Assessor da Presidência na Fundação Getúlio Vargas (FGV), Doutor em Economia  pela Princeton University, Mestre em Economia Matemática pelo Instituto de Matemática Pura e Aplicada (IMPA) e Graduado em Engenharia Naval pela UFRJ. É membro do Senior Advisory Board na Empresa Oliver Wyman – Consultoria internacional especializada em riscos, na área financeira, e tecnológica, sócio da Tiba Assessoria Empresarial, presidente do Conselho de Administração do IMPA-OS e professor na FGV/EPGE.

Foi Diretor de Política Econômica do Banco Central do Brasil, Diretor Adjunto e Diretor Executivo do Banco BBM S.A e Diretor Executivo e Vice-Presidente Executivo do Itaú/Itaú Unibanco S.A

Participou de diversos conselhos e atualmente é membro do Conselho do ORT/RJ (Sociedade Israelita Brasileira de Organização, Reconstrução e Trabalho) e Conselheiro do MAM-SP (Museu de Arte Moderna de São Paulo). 


Resumo:

Transparência do Bacen, atas do Copom, relatório da inflação, pesquisas de expectativas, termos que refletem a abertura do Banco Central e que podem soar de forma comum hoje, são produto da implementação do sistema de metas para inflação no Brasil.

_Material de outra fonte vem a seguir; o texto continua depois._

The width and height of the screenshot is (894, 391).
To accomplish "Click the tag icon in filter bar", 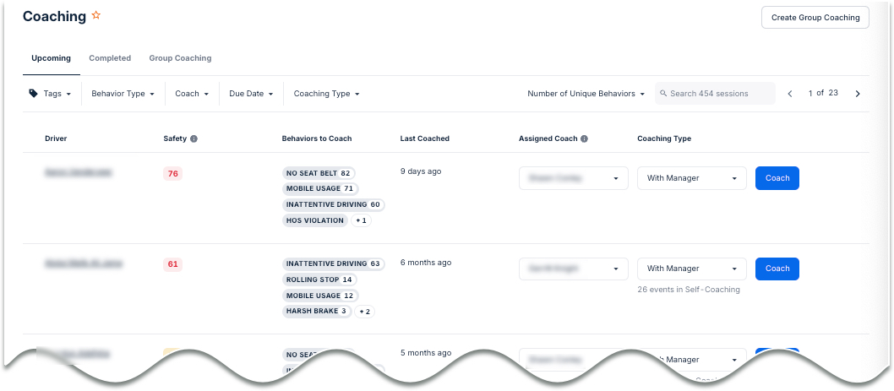I will coord(33,94).
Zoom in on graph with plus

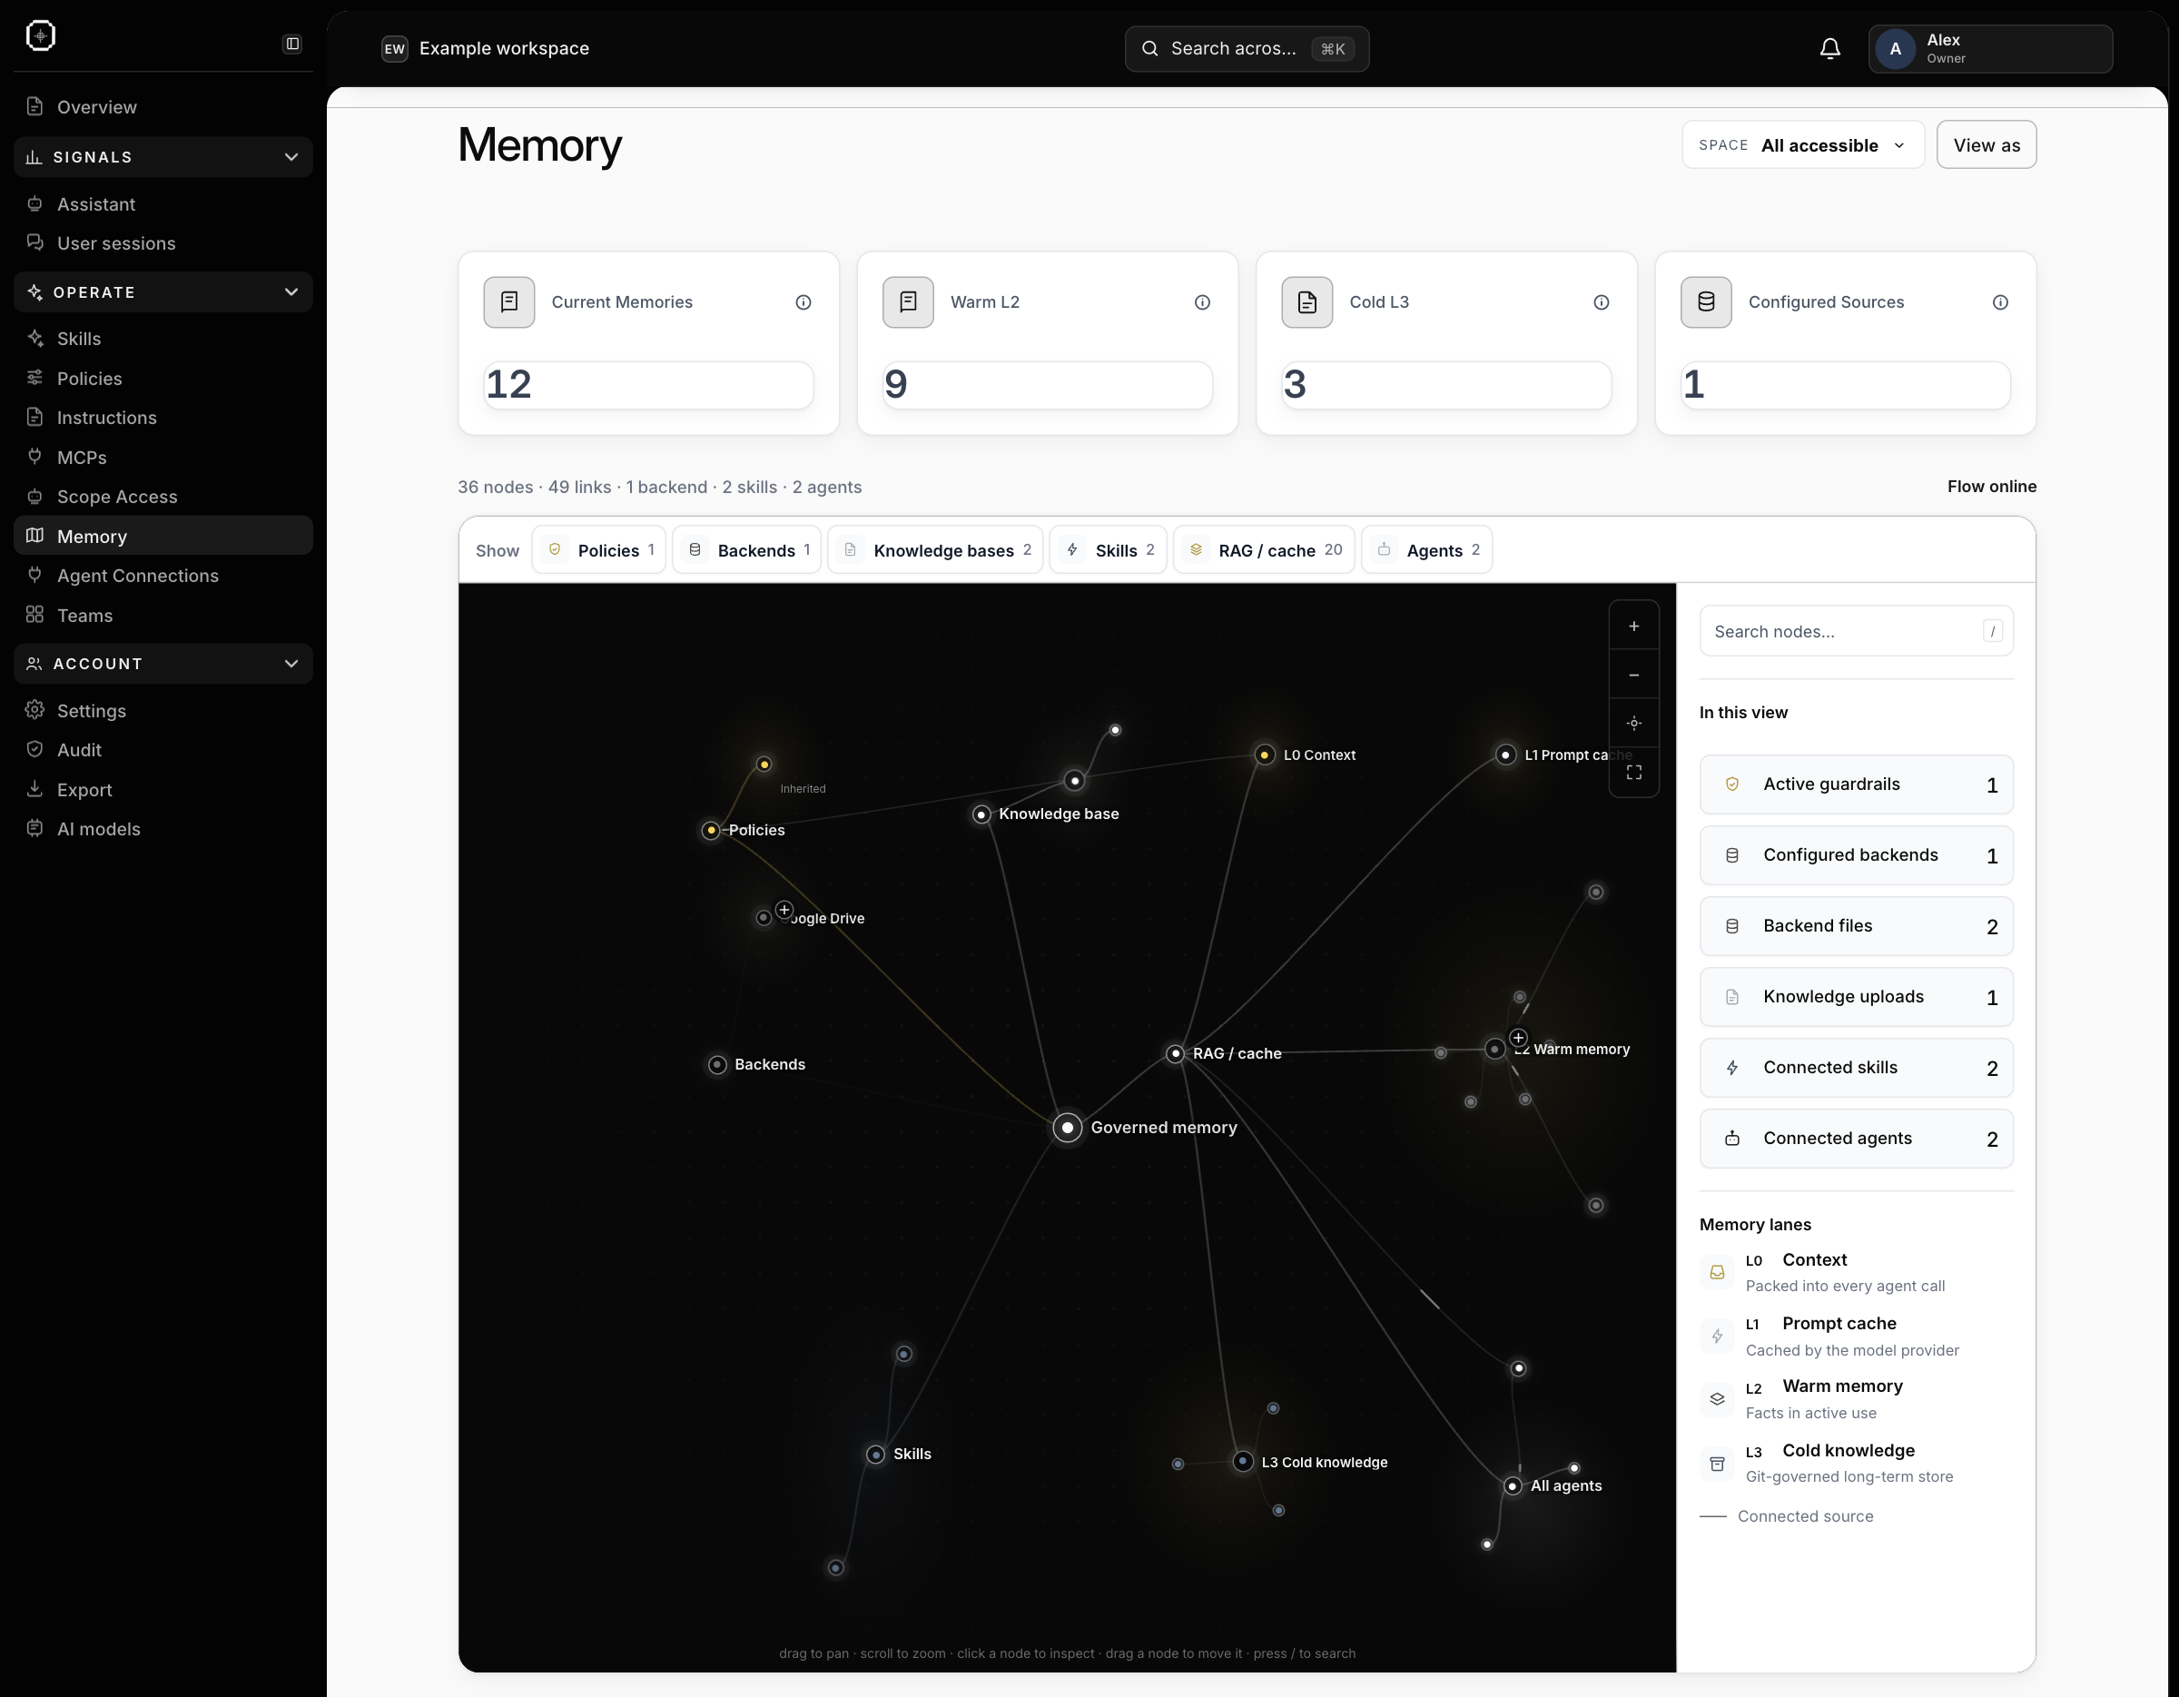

Com detalhes, o economista e ex-diretor do Banco Central do Brasil, Sérgio Werlang, traz sua contribuição ao Podcasts da Casa das Garças sobre esse processo que mudou a forma de gerir a política monetária no Brasil, a partir de 1999.

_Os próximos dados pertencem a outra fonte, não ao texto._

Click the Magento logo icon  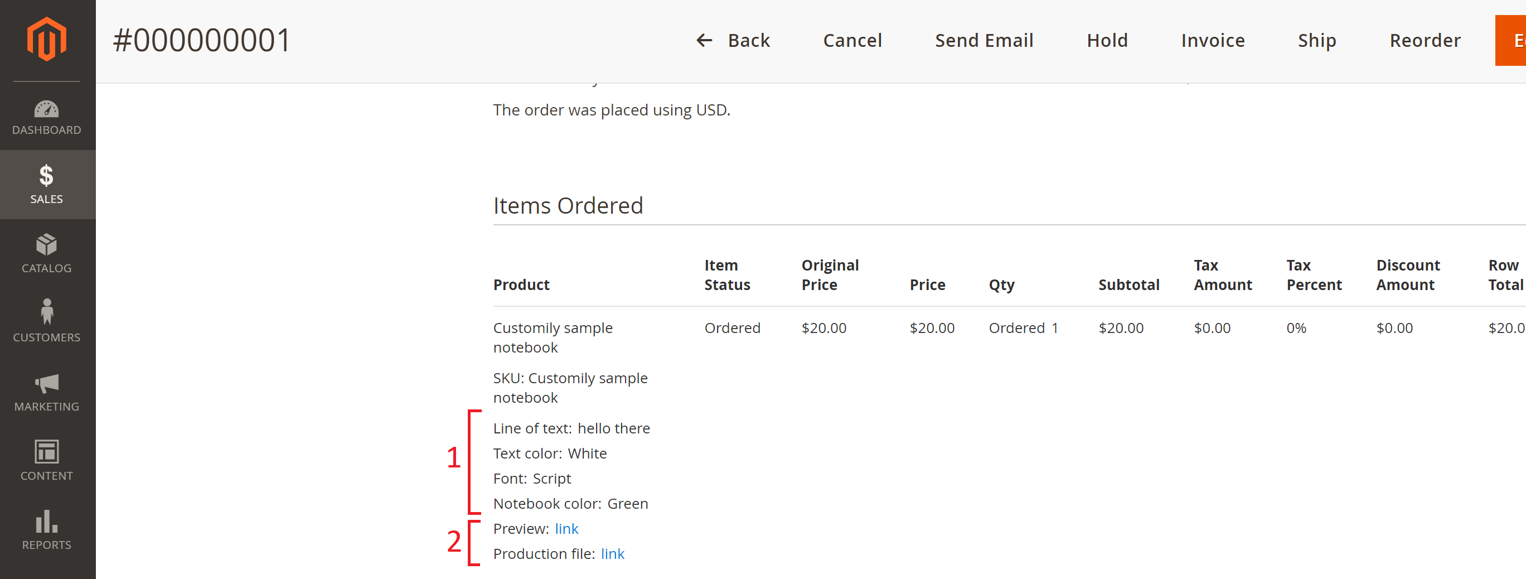[x=46, y=39]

O convite para implantar o sistema que transformaria a gestão da política monetária 

Armínio Fraga, novo presidente do Banco Central, convida Werlang a ocupar a diretoria de política econômica do Banco Central (1999). O objetivo era desenvolver um sistema de metas para inflação, que já fora adotado em países como Nova Zelândia e Inglaterra, todos com problemas cambiais, à semelhança do Brasil. O BC deixava de controlar a moeda e passava a controlar a inflação através da taxa de juros. A implementação do regime de metas exigiu uma transformação do Banco Central em sua visão, atitudes, métodos e instrumentos. O primeiro desafio residiu em convencer os técnicos do Banco Central da eficácia do novo regime de metas, dada a tradição monetarista de controle dos agregados monetários. Outro fator, pouco mencionado, mas também de grande apreensão, era a inexistência de programas do FMI que seguissem o regime de metas para inflação. E havia ainda o problema do câmbio, que dificultaria a previsão do modelo de inflação, já que a saída do regime de câmbio fixo veio acompanhada de um overshooting. 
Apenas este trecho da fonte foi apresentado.